Йенс Шпаршу - Маска Лафатера
— Скажите-ка мне, ведь Лафатер, он каким-то образом и с Гёте был знаком, не так ли?
— Нуда, был. Но вводить его так уж конкретно я не собирался, чтобы не превратить все это в костюмный…
— Ладно, я не против. Значит, Гёте побоку. Вы делаете особый акцент на Энслине, и это не так уж плохо. Все ведь — надеюсь, тут мы друг друга понимаем — не должно быть прямолинейно, напротив.
«Напротив», пометил я.
— Так вот, просто чтобы дать вам небольшой пример: вы пишете о художниках, о портретах. Скрупулезно и ярко. Даже очень ярко. Колорит эпохи. Но пока это лишь баловство, я еще не вижу художника. И красивой женщины…
— Так значит, женщины нужны? — уточнил я.
— Ну конечно, как же без них! Только прошу вас, не надо ложного платонизма! Рано или поздно должно ведь дойти и до дела. Должен прозвенеть звонок, иначе… Тут Хафкемайер застонал.
— Понимаю, — сказал я. — То есть побольше фильма. И особо не приукрашивать действие историями о привидениях.
— М-м-м… Примерно так, — отозвался Хафкемайер. — Хотя приукрашивание — отнюдь не главное, в чем я бы вас упрекнул.
«Приукрашивание — замечаний нет…», — задумчиво пометил я.
Мы договорились, что в ближайшие недели я пошлю ему новый вариант.
— Итак, на сегодня, пожалуй: over![16] — сказал Хафкемайер.
— Eiei, Sir.[17]
Все это было бесполезно; я бросил пальто на спинку стула и принялся убираться в комнате. Курятник — это ведь не означает свинарник! Кроме того, я не знал, исследовал ли Шикеданц со своим неисчерпаемым резервуаром ключей мои апартаменты, пока меня здесь не было.
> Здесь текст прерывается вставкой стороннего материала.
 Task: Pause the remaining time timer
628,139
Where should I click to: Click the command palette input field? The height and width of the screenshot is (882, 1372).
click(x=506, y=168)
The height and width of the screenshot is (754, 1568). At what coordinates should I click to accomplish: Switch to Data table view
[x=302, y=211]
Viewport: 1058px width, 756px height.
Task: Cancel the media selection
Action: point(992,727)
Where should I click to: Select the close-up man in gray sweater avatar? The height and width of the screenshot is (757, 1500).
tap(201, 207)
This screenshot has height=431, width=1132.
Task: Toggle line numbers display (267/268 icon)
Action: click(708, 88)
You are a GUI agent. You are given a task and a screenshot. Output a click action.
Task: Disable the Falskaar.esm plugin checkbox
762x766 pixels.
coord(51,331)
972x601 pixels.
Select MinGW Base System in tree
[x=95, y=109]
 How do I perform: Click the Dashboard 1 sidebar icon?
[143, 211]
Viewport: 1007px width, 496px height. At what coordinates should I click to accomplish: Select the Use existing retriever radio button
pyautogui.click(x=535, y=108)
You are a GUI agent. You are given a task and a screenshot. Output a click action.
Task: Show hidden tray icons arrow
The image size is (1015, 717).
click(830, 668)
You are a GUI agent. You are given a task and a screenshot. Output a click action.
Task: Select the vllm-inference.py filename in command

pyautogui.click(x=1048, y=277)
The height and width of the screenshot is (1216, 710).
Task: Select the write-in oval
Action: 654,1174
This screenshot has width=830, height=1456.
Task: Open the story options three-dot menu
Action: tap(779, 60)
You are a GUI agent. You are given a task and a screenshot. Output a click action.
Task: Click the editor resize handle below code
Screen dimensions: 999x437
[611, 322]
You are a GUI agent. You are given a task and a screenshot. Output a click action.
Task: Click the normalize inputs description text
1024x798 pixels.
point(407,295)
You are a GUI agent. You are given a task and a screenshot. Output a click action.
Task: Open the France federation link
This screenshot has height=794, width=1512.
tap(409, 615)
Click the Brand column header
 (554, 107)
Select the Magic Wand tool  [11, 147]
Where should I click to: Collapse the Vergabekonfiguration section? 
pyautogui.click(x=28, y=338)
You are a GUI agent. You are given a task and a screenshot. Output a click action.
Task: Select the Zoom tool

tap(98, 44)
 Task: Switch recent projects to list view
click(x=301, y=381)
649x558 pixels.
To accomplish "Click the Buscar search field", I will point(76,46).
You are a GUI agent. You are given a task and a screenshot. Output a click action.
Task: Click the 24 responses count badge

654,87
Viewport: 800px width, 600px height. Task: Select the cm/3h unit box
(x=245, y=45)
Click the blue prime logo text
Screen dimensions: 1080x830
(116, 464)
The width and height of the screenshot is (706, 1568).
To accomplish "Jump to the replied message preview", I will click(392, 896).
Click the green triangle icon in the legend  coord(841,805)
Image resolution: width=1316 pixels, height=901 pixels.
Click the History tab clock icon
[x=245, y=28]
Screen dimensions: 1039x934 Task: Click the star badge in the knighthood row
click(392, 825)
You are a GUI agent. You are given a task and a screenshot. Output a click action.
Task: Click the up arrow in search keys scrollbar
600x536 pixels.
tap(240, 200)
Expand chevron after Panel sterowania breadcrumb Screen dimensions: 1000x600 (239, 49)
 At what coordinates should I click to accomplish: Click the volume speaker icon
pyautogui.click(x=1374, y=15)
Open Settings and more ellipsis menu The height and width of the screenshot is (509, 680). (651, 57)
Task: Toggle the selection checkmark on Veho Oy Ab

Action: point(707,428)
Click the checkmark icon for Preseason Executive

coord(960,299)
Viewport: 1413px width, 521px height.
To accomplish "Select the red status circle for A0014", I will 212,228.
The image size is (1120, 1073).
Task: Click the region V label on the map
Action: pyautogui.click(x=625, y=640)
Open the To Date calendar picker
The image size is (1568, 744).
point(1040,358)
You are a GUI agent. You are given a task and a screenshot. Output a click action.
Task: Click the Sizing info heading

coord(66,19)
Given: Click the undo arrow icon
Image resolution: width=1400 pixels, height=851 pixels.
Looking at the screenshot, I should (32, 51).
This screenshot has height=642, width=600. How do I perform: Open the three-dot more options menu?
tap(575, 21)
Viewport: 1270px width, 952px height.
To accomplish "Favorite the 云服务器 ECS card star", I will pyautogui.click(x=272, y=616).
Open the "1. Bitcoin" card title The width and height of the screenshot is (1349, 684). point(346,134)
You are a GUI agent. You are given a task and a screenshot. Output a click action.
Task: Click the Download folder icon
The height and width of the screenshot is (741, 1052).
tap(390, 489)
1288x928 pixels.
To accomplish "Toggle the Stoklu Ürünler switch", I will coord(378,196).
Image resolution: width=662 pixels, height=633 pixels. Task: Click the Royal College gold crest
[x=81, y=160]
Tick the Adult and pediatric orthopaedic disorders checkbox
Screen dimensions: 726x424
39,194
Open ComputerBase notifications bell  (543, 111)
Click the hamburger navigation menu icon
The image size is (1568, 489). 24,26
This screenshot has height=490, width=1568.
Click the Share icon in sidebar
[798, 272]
Для начала я решил расчистить себе рабочее место на письменном столе. Я разорвал все листки и черновые наброски, напоминавшие о старом варианте сценария, и их клочки прошлогодним снегом посыпались в мусорную корзину.
Затем просмотрел всю почту, пришедшую за то время, пока я был в разъездах. Нашел экземпляр «Южногерманского ежемесячника». Бандероль. Несколько писем.
Мои «Размышления о времени» — и это, на мой взгляд, было уже чересчур! — родились на свет под незримым, но существенным влиянием Магды Сцабо. Теперь я снова об этом вспомнил: в последний момент, когда уже ничто, хоть убей, не лезло в голову, я просто-напросто воспользовался парочкой мыслей, которые крутились у меня в голове после разговора в ресторане, у цюрихского китайца.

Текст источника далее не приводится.